My hope was to catch lots of sensory images for the kids. As it turns out all the sensory detail was almost overwhelming. (Which I find interesting given the nature of the tale.) They listened to the story. They picked out the pictures to go with the story from the pictures strewn on the sheet.

We focused on things in the story: things to see, hear, taste, smell, touch. So we were trying to give them words and language and experiences and memories to go with the words as the place to start interacting with the Word. I think that part worked. I think it worked especially well.

Our eight year old was right with me. I think he enjoyed it the most. Our two four year olds were torn between wanting to play and wanting to hear the story.

We also noticed eyes, hair, etc etc. A neck like a tower was pretty funny. We used a necklace and earrings.

We included the smell of spilled perfume and blew it around with pieces of paper for wind. We had lots of foods to tastes from the story. They like cashew nuts. Not crazy about the figs, but they tried them!

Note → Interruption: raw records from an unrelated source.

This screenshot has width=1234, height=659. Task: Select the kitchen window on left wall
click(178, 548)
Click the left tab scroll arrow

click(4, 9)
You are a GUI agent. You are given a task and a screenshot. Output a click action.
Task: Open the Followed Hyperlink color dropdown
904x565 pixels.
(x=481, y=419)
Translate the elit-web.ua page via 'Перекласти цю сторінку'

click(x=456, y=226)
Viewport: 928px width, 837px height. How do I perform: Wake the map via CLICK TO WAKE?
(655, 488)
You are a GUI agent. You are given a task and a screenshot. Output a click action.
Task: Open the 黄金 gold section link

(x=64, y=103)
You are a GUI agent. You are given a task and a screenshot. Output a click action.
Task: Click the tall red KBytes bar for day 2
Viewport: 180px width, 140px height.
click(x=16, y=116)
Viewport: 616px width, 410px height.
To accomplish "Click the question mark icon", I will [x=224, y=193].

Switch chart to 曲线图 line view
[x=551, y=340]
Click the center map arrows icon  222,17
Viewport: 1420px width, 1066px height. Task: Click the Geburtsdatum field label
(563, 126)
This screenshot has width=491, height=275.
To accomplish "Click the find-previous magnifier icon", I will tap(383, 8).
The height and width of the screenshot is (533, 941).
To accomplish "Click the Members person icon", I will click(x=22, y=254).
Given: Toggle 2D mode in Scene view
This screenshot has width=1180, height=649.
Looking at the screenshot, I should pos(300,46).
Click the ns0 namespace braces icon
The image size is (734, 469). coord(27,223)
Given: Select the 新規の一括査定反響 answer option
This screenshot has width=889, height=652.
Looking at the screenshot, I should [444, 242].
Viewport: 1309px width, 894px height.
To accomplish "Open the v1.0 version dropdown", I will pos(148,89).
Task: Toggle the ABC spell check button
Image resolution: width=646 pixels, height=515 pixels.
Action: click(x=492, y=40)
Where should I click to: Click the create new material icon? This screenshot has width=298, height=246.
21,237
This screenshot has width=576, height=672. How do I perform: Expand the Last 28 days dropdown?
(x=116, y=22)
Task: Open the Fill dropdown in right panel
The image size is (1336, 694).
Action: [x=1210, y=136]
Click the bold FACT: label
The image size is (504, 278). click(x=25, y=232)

My two high school helpers had the idea of taking the pictures on the sheet and gluing them in succession on a long paper as the kids picked out the pictures during the story. They wrote the name of each picture next to the picture. That turned out to be a really good idea. The visual representation of the story, I think, made the experience something a little more concrete. Because the idea for that came as we were starting, we didn't have Solomon and the Shulamite and the ladies among the pictures. Can't have a story without characters. :) Maybe we'll add them next week.

One of the four year olds
used the dolls to tell me a story after we were done. The other kids helped hang the story banner out in the hall.

What would be most interesting to me is what the kids took home, if anything!

Next week one of the moms is doing different prayer stations with the kids. Should be fun!

Tuesday, February 07, 2006

Back to Children's Spirituality

On the serious side I'll tell you how our kids' time goes for Song of Songs after Sunday.

I'm reading Children's Spirituality again. Catherine Stonehouse "Children in Wesleyan Thought." I enjoyed her book, Joining Children on Their Spiritual Journey: Nurturing a Life of Faith.

It was interesting (from her article in CS p. 133-148) that Wesley, as a Christian leader, was so atuned to children. Encouraging parents to provide "nurturing environments" for their children, Sunday school, home devotions and instruction, Christian school all came from a deep belief that children were people to be nurtured and encouraged in the faith at whatever age they demonstrated interest and response.

I was especially looking forward to reading this because I transcribed my great-grandmother's diaries a few years back. She was having kids around the turn of the century and I was captivated by her attention to her children and her astute observations. They were very strict, straight-laced, religious Victorians so her observations surprised me. They were also faith-filled Methodists. So, thinking back, as a child I was interacting with 60-90 year old faith-filled people who had been strictly raised and deeply loved. I get to ponder that for a while.


zzz

Very cute! If my Buddy List opens by itself when I get on my computer between 6:30 and 7 am EST I see the long list of names with bubbles and cute little yellow Z's next to them. A whole long list! Once there was a name with no Z's so I sent a message and a couple of hours later was politely informed that the only way there would be a real person around at that time in the morning would be if they were deathly ill. :-) heh!


So fun!

Thursday, February 02, 2006

Justice in a picture book

Given "justice" as an Artisan value or for anyone interested in children's rights, I just read a picture book based on a true story, The Carpet Boy's Gift by Pegi Deitz Shea (Tilbury House, Gardiner Maine, 2003) about the carpet children in Pakistan. It indirectly (and directly in the post script) tells the story of a boy working with the Bonded Labour Liberation Front to free these children in Pakistan. The story is set in the 1990's. The boy (not the main character of the story) was shot in Pakistan for his work. Very sad but the story is told in a way that focuses on the work he did to free others and what he was freeing them from, not on his death. It's probably best for K/1st and up.